Over this, the truck driver, labour managing garbage got into a heated argument with us. They used foul language and did not pay heed to what we had to say which led to a clash between us. We want to make it clear to the administration that we do not have any issues with the labourers, but the dumping of tonnes of garbage in front of our homes is insensitive inhuman and that is what our complaint is about,”

said Nabi.

The families said the police has registered an FIR against them to pressurise them.

Himdhara, a group that is working on environmental issues, has arrived at Baddi to undertake a fact-finding task.

According to Manshi Asher, member of Himdhara, such dumping of urban waste is a gross violation of the Environmental Protection Act. Based on the Act, in 2016, the Ministry of Environment, Forests and Climate Change had brought out the ‘solid waste management rules’.

As mentioned in the rules, a solid waste dumping site has to be at least 200 meters away from the place of habitation. Also, floodplains of rivers cannot be chosen as dumping site either.

It is also clearly mentioned in the Solid Waste Management Rules that the site of the landfill should be fenced and should have a gate with a concrete path inside it. The Municipal Council has violated this rule as well, said Manshi.

Can you imagine how they’re living right next to dumping site as huge as five acres?

asked Manshi.

The Gujjar community belongs to the Scheduled Tribe category in our country. They rear cattle, which grazes on public lands and make a living by selling the milk.

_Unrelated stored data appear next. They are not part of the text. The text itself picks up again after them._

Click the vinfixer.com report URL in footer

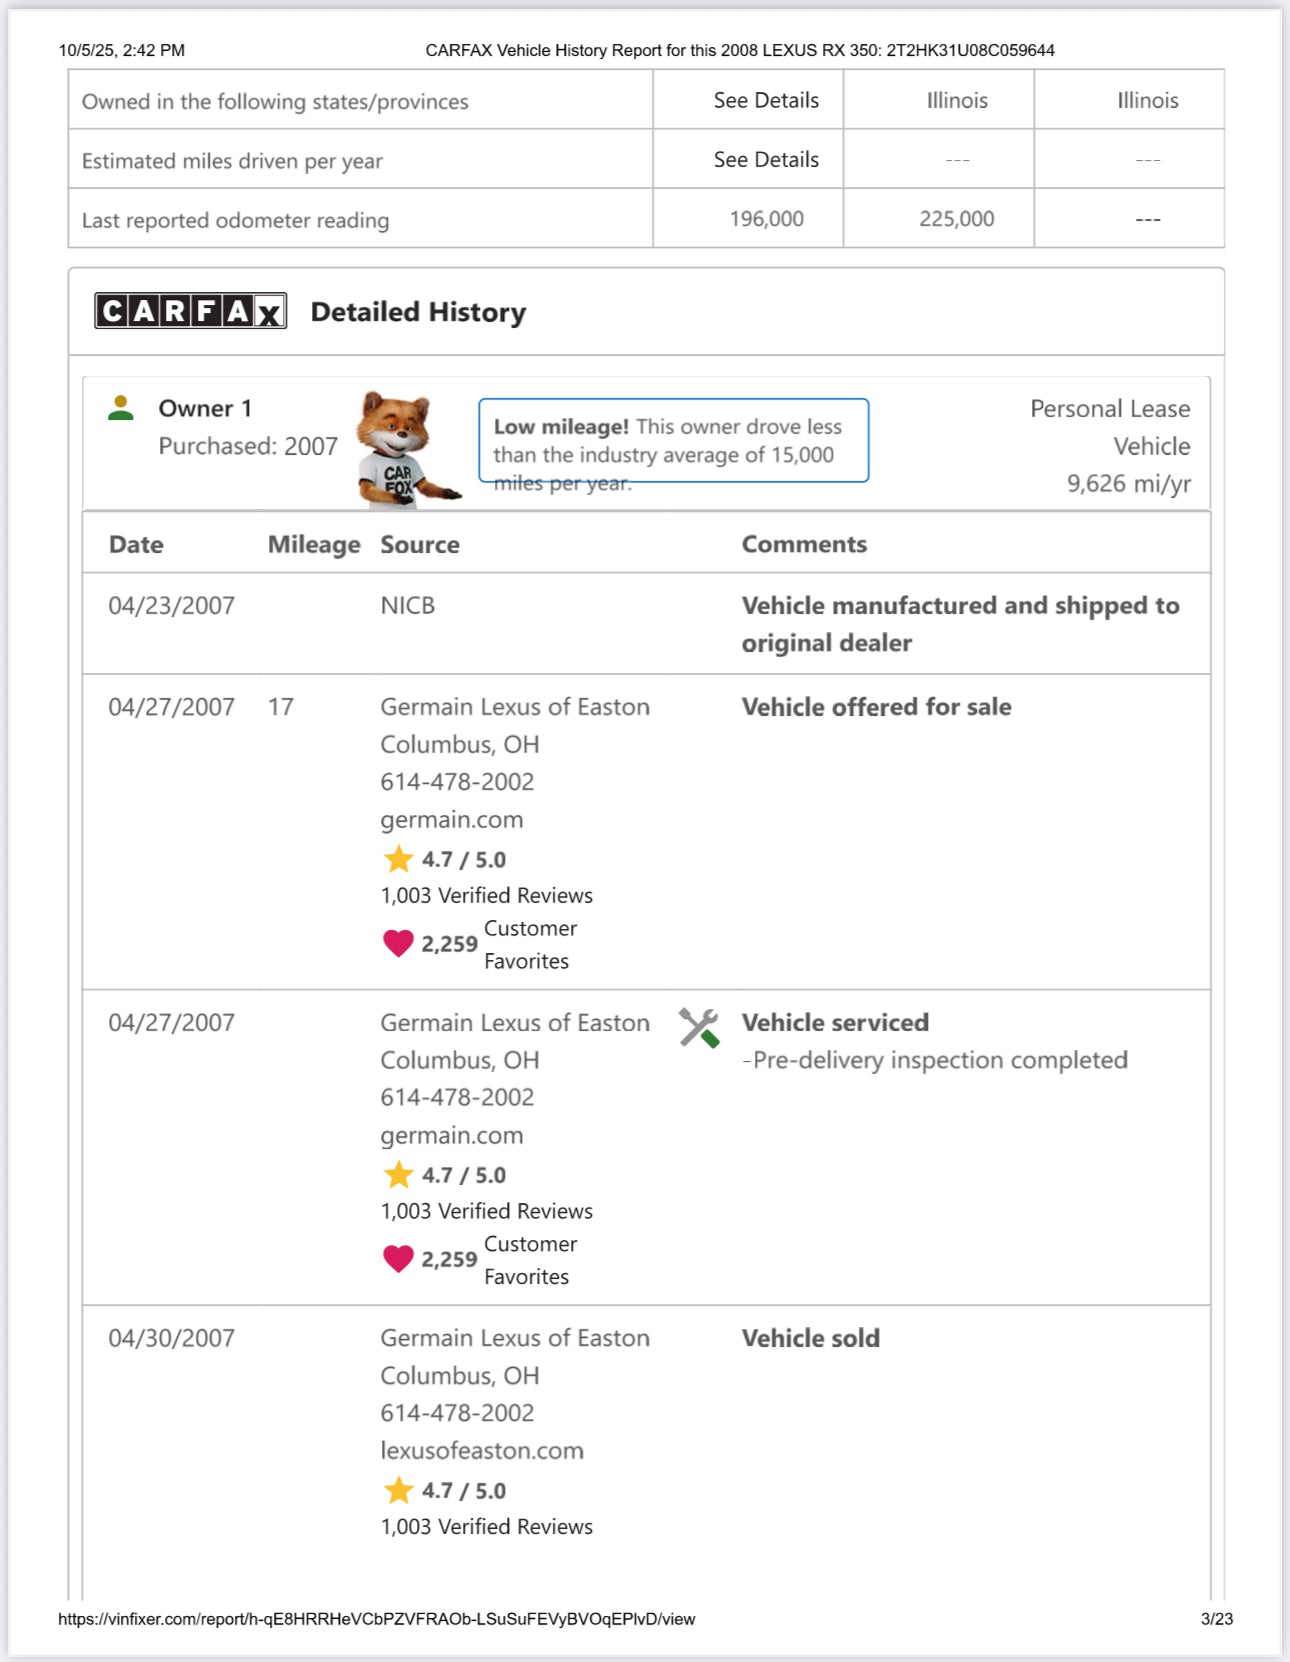click(x=376, y=1619)
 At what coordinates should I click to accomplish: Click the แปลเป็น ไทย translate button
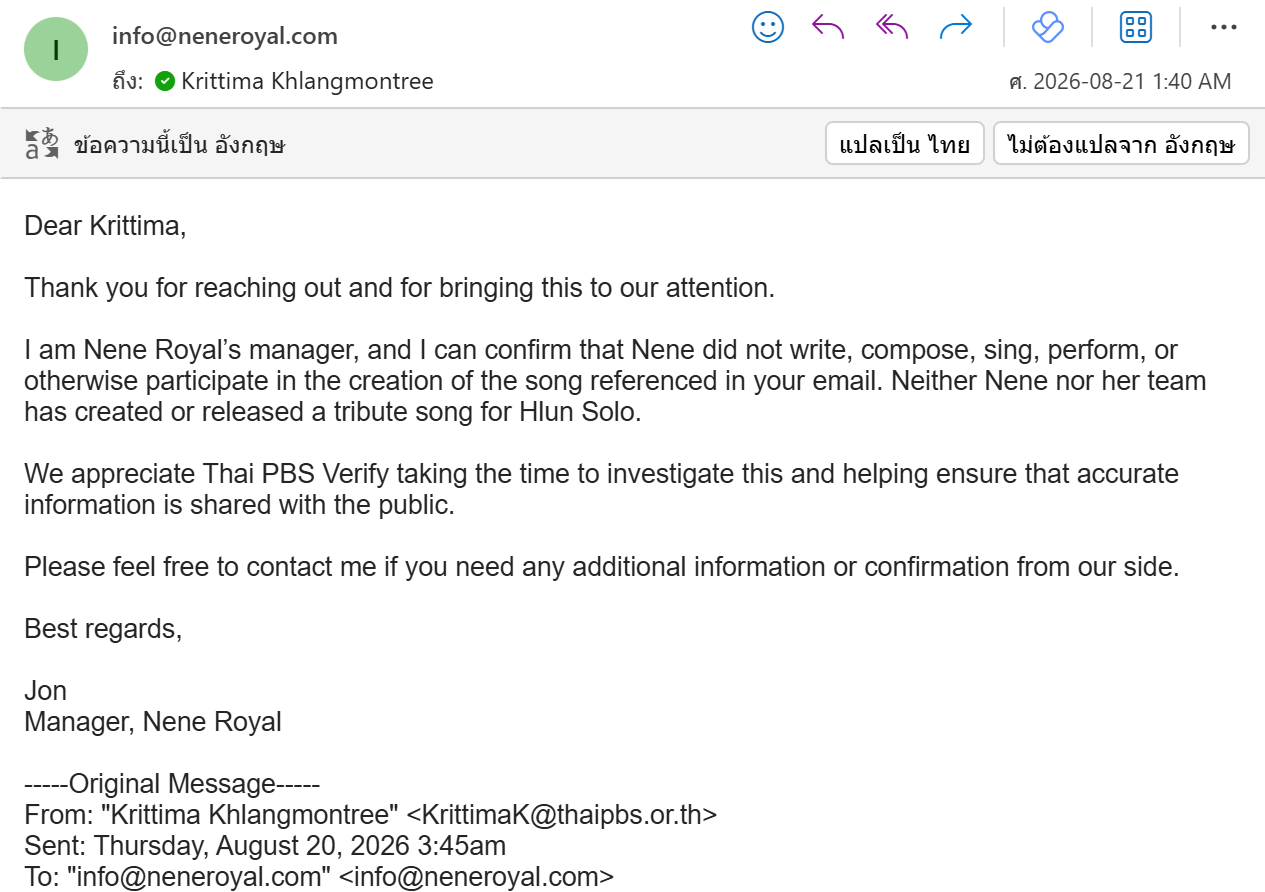pyautogui.click(x=905, y=144)
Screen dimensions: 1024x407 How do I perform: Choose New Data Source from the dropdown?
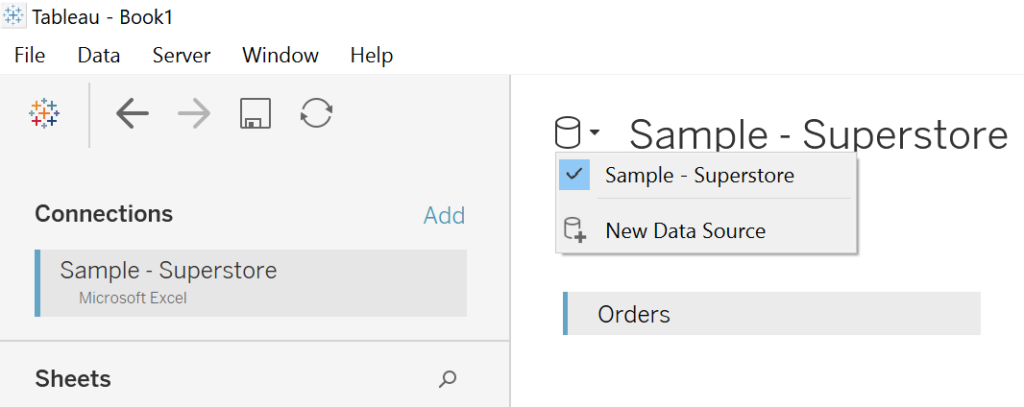point(685,231)
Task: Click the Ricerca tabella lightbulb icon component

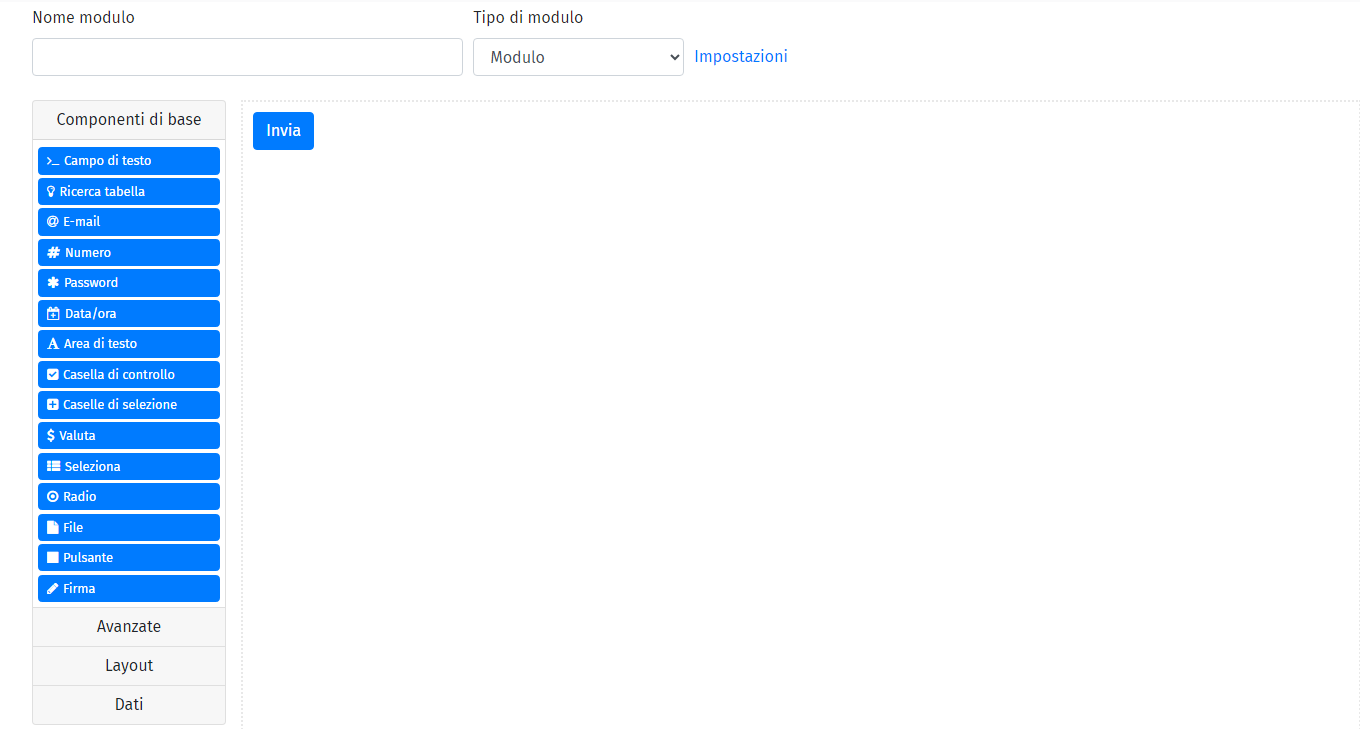Action: tap(128, 190)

The complaint filed, which was submitted to the Superintendent of Police and the Pollution Control Board as well also states that:

“The Scheduled Caste and Scheduled Tribe (Prevention of Atrocities) Act 1989” section 3 subsection 1 (b) states that in the vicinity of places of residence of people belonging to scheduled caste/tribe, disposing fecal matter, garbage, animal carcass or other obnoxious substances whereby unease is caused to them is a punishable offence. Officials not responding to complaints made by members of the SC/ST community are also flouting the law.

We are making a report on this matter and sending it to all administrative offices of the State as well as the Centre,

said the members of Himdhara.

The Gujjars are not the only ones troubled. Since last 6 months, villagers from Malpur have complained about the dumping ground as well as the Common Effluent Treatment Plant also located in Kenduwal, due to the smell. It is shocking that the pollution control board hasn’t taken any steps in this regard.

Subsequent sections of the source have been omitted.